On quarterback Joe Flacco, attempting a rebirth in Denver after an 11-year run in Baltimore. Manning pulled off the greatest second chapter ever when he joined the Broncos following his run with the Colts:
“Yeah, a little bit (I can relate). It's a fresh start. I think Joe handled it well last year, but he wanted to be out there and was a pro and tried to do the best he could for the team. But he had a chance to be in a new place and has a chance to be the starter and I know he'll probably be hungrier than he has been in a while to go out there.”
On Broncos coach Vic Fangio. Manning has known him since Fangio’s earliest days in New Orleans when Peyton’s dad Archie was on the team’s radio broadcast. Fangio also served as the Colts' defensive coordinator for three years during Manning’s time there.
“I used to go out there and work out with the Saints and I'd spend time at the facility so I'd see Vic some then. But I played against Vic my rookie year, not a great game. We were playing Carolina. It was the last game of the season — pretty miserable season, we were 3-13. I still hold that rookie record for interceptions. I don't remember how much time was left in the game, but I feel we might have still had a chance to get back in it. I was actually trying to throw the ball away and I didn't throw it high enough and Eric Davis intercepted it. It was just a fitting ending to a miserable season, and then Vic came to Indy. He was our defensive coordinator for three years with me under Jim Mora. And Vic, he's super competitive and he wanted to win every practice against the offense, you know. And in his first year we went from 3-13 to 13-3 and a lot of that had to do with Vic coming in and kind of solidifying the defense, and we played better on offense. But he tried to win every practice and they would have the upper hand a lot at practice. And he really could be irritating. I can't remember what I did. But it seems like they held a lot during one practice. We didn't have refs at practice back then but I was probably complaining that they were holding our receivers and Vic put a plate of wine and cheese in my locker. He didn't say it was him but I knew it was him. Only he had access to it. But it was really competitive every day in practice. And if you get a compliment from Vic Fangio, you've done something special, because he does not roll them out there very much.”

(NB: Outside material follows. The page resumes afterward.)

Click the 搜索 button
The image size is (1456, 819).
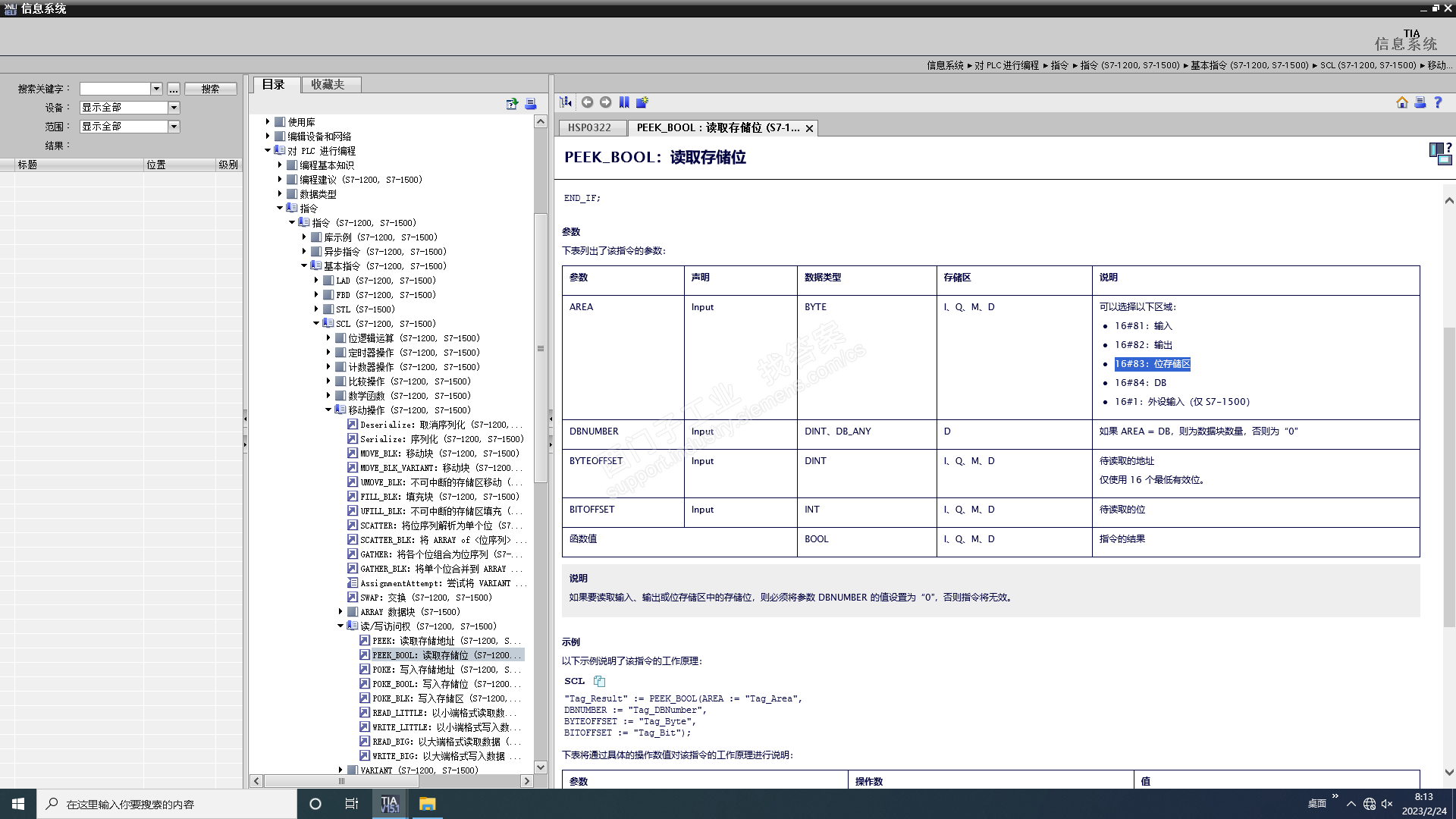click(x=210, y=89)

What do you think impressed GM John Elway about Vic Fangio to hire him as a first-time coach?
“I think Vic earned John’s respect and impressed him in that interview. I’d say he impressed him by being who he is. He probably wore that same gray sweatsuit that he had out there in practice. I think he owns a couple of ties and a couple of suits and he (is like), just get me into my coaching gear and headset and a whistle and let’s go. He hasn’t changed one bit since 1999 in Indianapolis. I think that’s what John saw: this guy’s a football coach, we need to get back to playing solid, fundamental football around here. That’s what wins games. That’s kind of been the core of what the Denver Broncos have been about and I think Vic will bring that Denver.

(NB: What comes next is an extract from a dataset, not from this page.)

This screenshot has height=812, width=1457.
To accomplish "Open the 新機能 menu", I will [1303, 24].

On the Broncos zigging while the league is zagging by hiring a defensive coach.
“I think coaches don’t like being labeled defensive coach, offensive coach. I think Vic’s a football coach. I think if Vic had to go be an offensive coordinator or a receivers coach, I think he could do it because he can coach football. But he happens to be one of the great defensive minds in the game, and I think he’ll be a great leader of the entire team not just one side of the ball.’’

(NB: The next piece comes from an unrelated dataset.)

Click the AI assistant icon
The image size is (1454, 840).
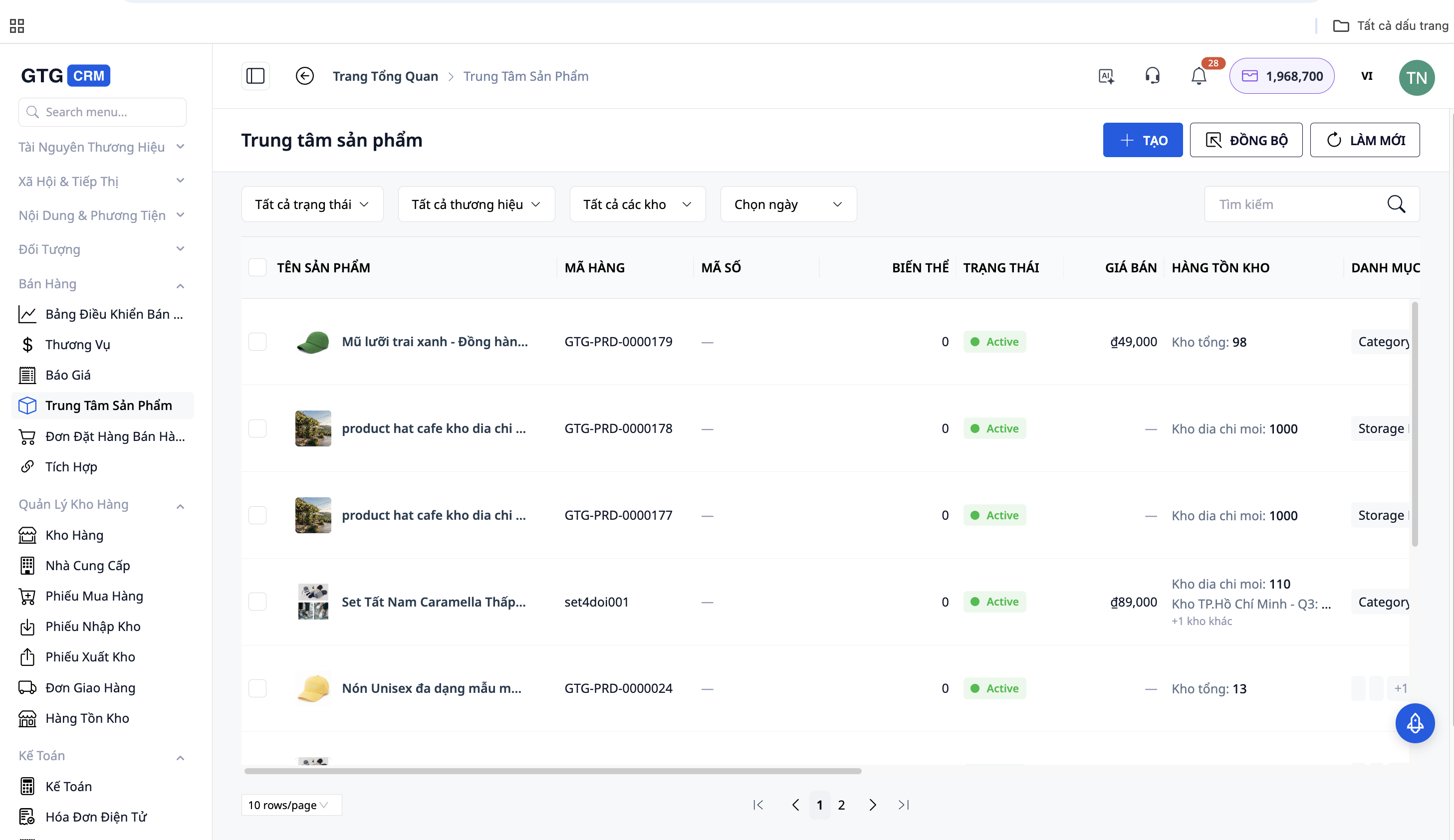pos(1106,76)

On the Hall of Fame inductions of Broncos owner Pat Bowlen and cornerback Champ Bailey, which Manning will attend:
“I played against Champ in college, played against Champ when was with the Redskins, played against him in Denver. And played with him here -- what an unbelievable career. … And then a huge reason that I came to Denver was I knew Mr. Bowlen was all about winning. And I knew that I was on the clock and wasn’t going to be able to play 12 more years. I knew the Broncos were about winnng and winning now. I am looking forward to being in Canton when they go in.”